Trans-Scripts Vol. 5, 2015

“Race/Gender Revisited”

Journal Publication Date: May 15, 2015

 

Deadline for Abstract/Paper Submission: January 31, 2015

 

“We have still to recognize that all women do not have the same gender.”

Elsa Barkley Brown (1992)

“The violence that produces blackness necessitates that from the existential vantage of black lived experience, gender and sexuality lose their coherence as normative categories.”

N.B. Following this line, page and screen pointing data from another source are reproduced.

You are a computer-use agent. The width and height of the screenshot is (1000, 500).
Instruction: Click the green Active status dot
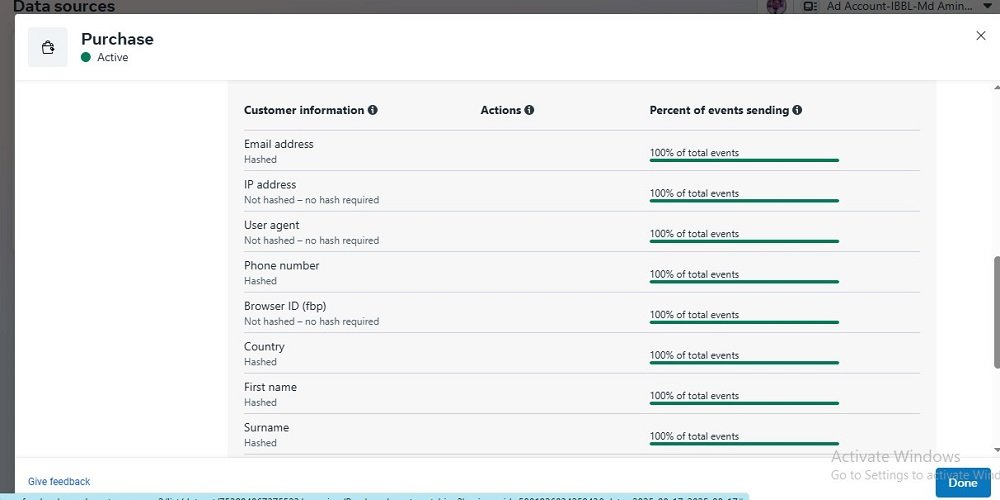[x=87, y=58]
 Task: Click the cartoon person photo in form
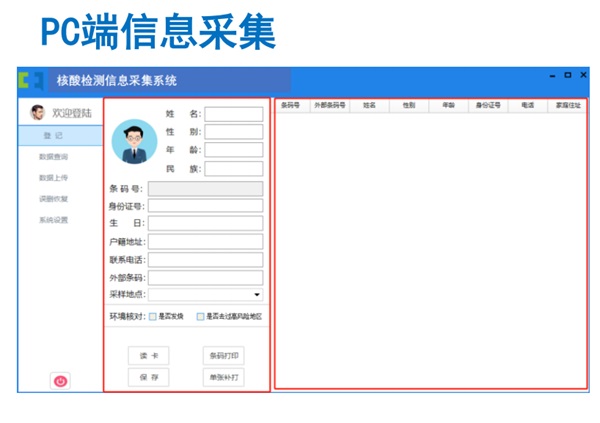click(133, 141)
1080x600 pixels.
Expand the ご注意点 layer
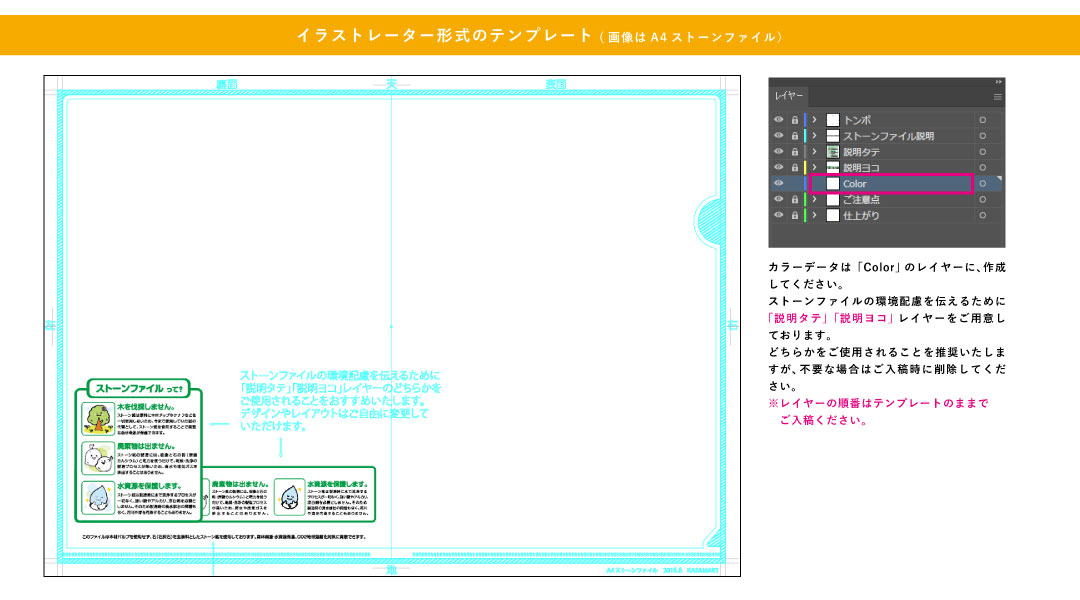click(814, 200)
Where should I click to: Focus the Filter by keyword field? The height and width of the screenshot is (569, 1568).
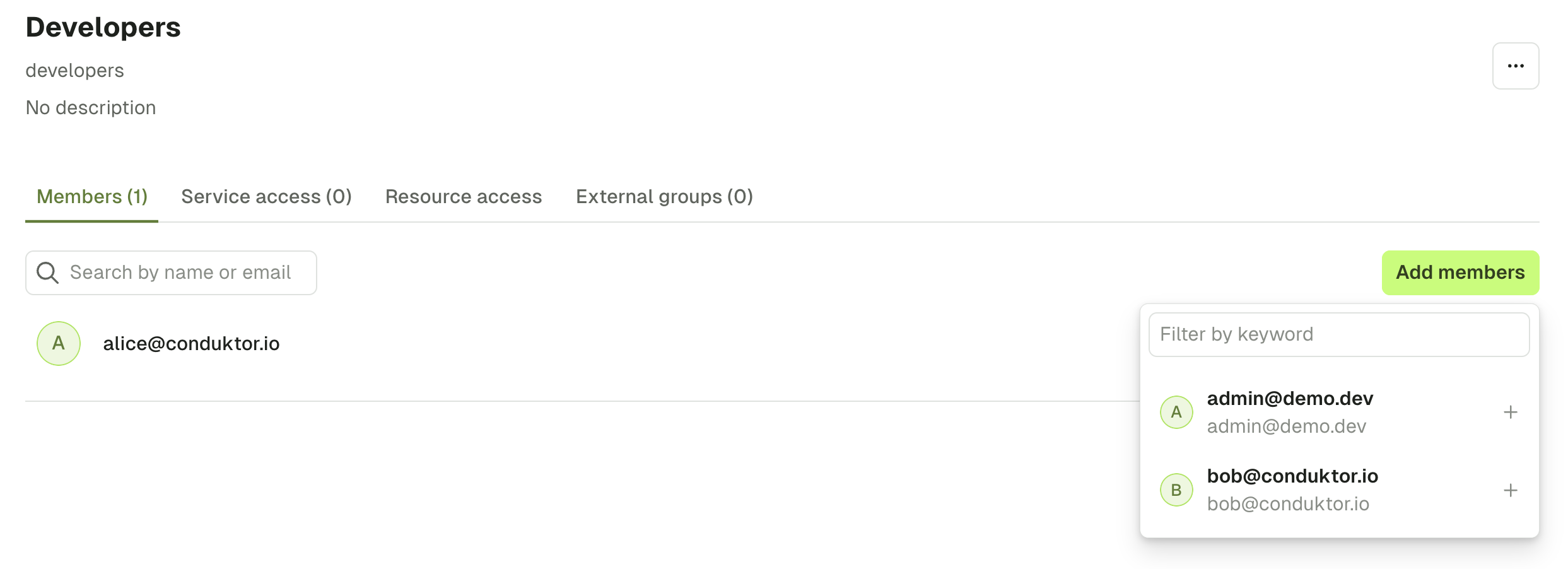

Zakiyyah Iman Jackson (2011)

 

Trans-Scripts—the interdisciplinary online journal in the Humanities and Social Sciences based at the University of California, Irvine—invites professorial and graduate student scholars to submit their work for publication. The theme of our fifth volume is “Race/Gender Revisited.”

 

Decades of work in Black and Women of Color feminisms have insisted on the necessity of a theory and practice of racialized gender. In this special issue, we want to return to the relation between race/gender and re-imagine the analytic distinction that continues to separate these terms. “Race” and “gender” are often understood as inextricable and interlinked, but sustained commentary on the specific difference in their definition, as well as systematic accounts of their structural interrelation, remains generally elusive. The distinct historical developments of “race” and “gender” still leave their joint articulations unsettled; instead of presuming their encounter, how might we think gender as produced through the crucible of race and racial Blackness? How might we displace both concepts in reconceiving the nature of their relation? In this regard, how might we follow the form of Sylvia Wynter’s example, who has provocatively posited “genre” as a copular term linking “race” and “gender” to the modern production of Man?

We invite scholars to submit papers with innovative approaches to theorizing, historicizing, and engaging these questions, with the aim of producing new ways of thinking the paradigm of race/gender. We welcome contributions from all disciplines in the humanities and social sciences—including, but not limited to, gender studies, trans* theory, science studies, critical race and ethnic studies, indigenous studies, queer theory, psychoanalysis, religious studies, and methodological approaches in critical theories writ large—with a particular emphasis on interdisciplinary programs that employ novel approaches to political theorizing. We are interested in all topics that make race/gender their problematic. Possible additional subthemes may include, but are not limited to, the following lines of analysis:

- Intersectionality and the impact of post-identity politics on the study of race/gender

- Racism, sexism and forms of structural violence in the rendering of race/gender

- Subjection, subjectification, and identification in the constitution of race/gender

 

Submission Guidelines and Review Process

 

The deadline for submission is January 31, 2015.

All submissions should be written in English. The total word count should be between 5,000 and 8,000 words, including footnotes. Explanatory footnotes should be kept to a minimum. All pieces should be submitted to transscriptsjournal@gmail.com as an attached Word document. Emails should  include your name, institution, program/department, and an email address at which you can be contacted. Please include a short abstract of 300 words or less.

Submissions should employ the MLA style of citation. For in-text citations, see the following style sheet from the University of Georgia http://www.humanities.uci.edu/collective/hctr/trans-scripts/mla1.pdf. For bibliographic citations, see the style sheet compiled by the Macon State College Library http://www.humanities.uci.edu/collective/hctr/trans-scripts/mla2.pdf. For further guidance with MLA style, please refer to the MLA Handbook for Research Writers, 7th Edition, 2009, or view the Purdue MLA style guide online at http://owl.english.purdue.edu/owl/resource/747/01/.

Each piece will be reviewed by two members of the editorial collective and one of the journal’s faculty advisors from the relevant discipline(s). Pieces accepted for publication will then be returned to the author with editorial suggestions. When a successful agreement has been reached between authors and editors about the content of a piece, it will be published in the journal. The editors will work to give authors as much time as posible to make changes to their submissions after the review process.